In the probabilistic seismic hazard analysis, the collective effect of all the earthquakes of different magnitudes occurring at different locations produced by different earthquake sources at different probabilities of occurrence is integrated into a single hazard curve. It is assumed that the earthquakes follow the Poisson distribution. The hazard curve depicts the probability of exceeding different levels of ground motion, in this case peak ground acceleration (g), during a specified period of time, which is represented as follows:

$$ E\left( Z \right) = \mathop \sum \limits_{i = 1}^{N} \alpha_{i} \mathop \int \limits_{{m_{ \text{min} } }}^{{m_{ \text{max} } }} \mathop \int \limits_{{r_{ \text{min} } }}^{{r_{ \text{max} } }} f_{i} \left( m \right)f_{r} \left( r \right)P(Z > z{\mid }m,r)\;{\text{d}}r{\text{d}}m , $$
(1)

where \( E\left( Z \right) \) is the expected ground motion exceedance level \( \left( z \right) \) during a specific time period (\( t \)), \( \alpha_{i} \) is the mean rate of occurrence of earthquakes between lower (\( m_{ \text{min} } \)) and upper bound magnitude (\( m_{ \text{max} } \)), \( f_{i} \left( m \right) \) is the probability density distribution of magnitude with a specified source, \( f_{r} \left( r \right) \) is the probability density distribution of epicentral distance between different locations with the specified source and the site of hazard estimation, and \( P(Z > z {\mid }m,r) \) is the probability that an earthquake of magnitude (\( m \)) with an epicentral distance of (\( r \)) from the site will exceed the ground motion (\( z \)), which is derived from the Gutenberg–Richter (G–R) relation (Guttenberg and Richter 1944). Finally, the logic tree framework is employed in the computation at each site to incorporate multiple models in source considerations, GMPEs and seismicity parameters.

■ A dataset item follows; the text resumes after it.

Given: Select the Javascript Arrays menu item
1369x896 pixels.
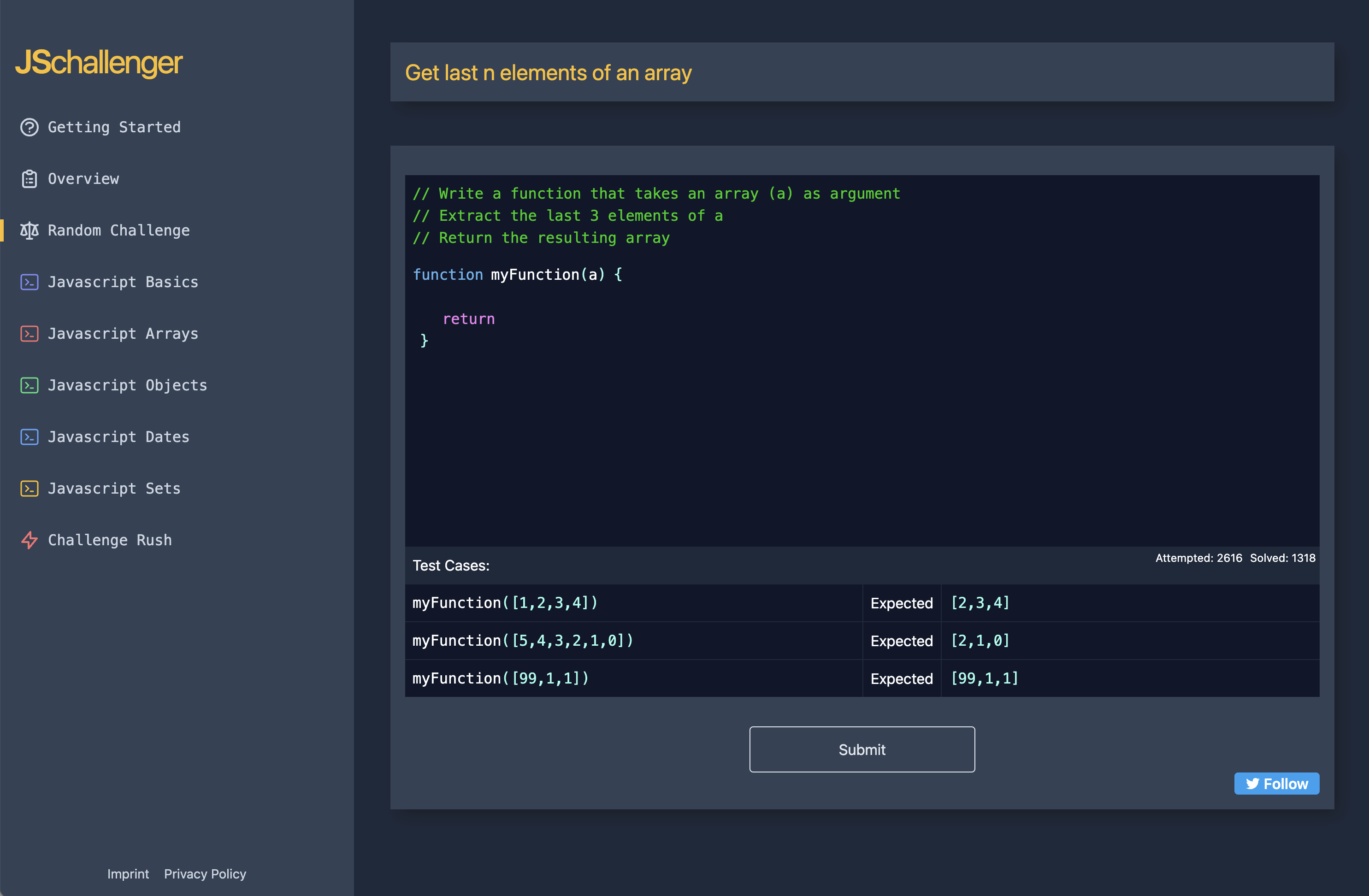Looking at the screenshot, I should (x=123, y=333).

In this study, the seismic hazard assessment of the Kashmir basin of northwestern Himalaya adopting the probabilistic approach is presented. It is the most populous division of the state of Jammu and Kashmir, home to about 7 million inhabitants. This basin is surrounded by faults which are capable of generating disastrous earthquakes (Fig. 1). These earthquakes are documented in the historical archives (e.g. Ambraseys and Douglas 2004; Ahmad et al. 2014) and recorded in the instrumental databases as well. The most recent of these earthquakes is the 8 October 2005 Kashmir earthquake with a magnitude (Mw) of 7.6. This earthquake caused widespread damage and destruction, triggering landslides and liquefaction and causing about 86,000 casualties and about 69,000 injuries (Avouac et al. 2006; Sana and Nath 2016a). Although Muzaffarabad was the worst affected area, northwestern part of the Kashmir Valley (Baramulla and Kupwara Districts) was also heavily affected, and 80 percent of the Uri town of Baramulla district was destroyed (Fig. 1). Overall, in the Kashmir region at least 32,335 buildings collapsed as a result of this earthquake (Hayes et al. 2017). So the motivation of this study to assess the seismic hazard of Kashmir basin is that the basin is not only a population center but there are large infrastructure projects like dams and tunnels underway or in future plan. Given the active tectonic setup in and around the basin capable to produce destructive earthquakes recorded in historical and recent earthquake records. The exposure of the population and infrastructure to the seismic hazard is very high and is underappreciated.

Fig. 1
figure 1

Seismotectonic map of Kashmir Basin and surroundings with main tectonic features: Main Mantle Thrust (MMT), Main Crystalline Thrust (MCT), Main Boundary Thrust (MBT), Kishtwar Fault (KF), Panjal Thrust (PT), Reasi Thrust (RT), Jhelum Fault (JF), Bagh-Balakot Fault (B-BF), Hazara Thrust System (HTS), Balapur Fault (BF), Drangbal-Laridora Fault (DL), Hazara-Kashmir Syntaxis (HKS). Faults are from Dasgupta et al. (2000), BF from Ahmad et al. (2014) and DL from Sana and Nath (Sana and Nath 2016a, b). Star represents the epicenter of 8 October 2005 Kashmir earthquake (Mw 7.6)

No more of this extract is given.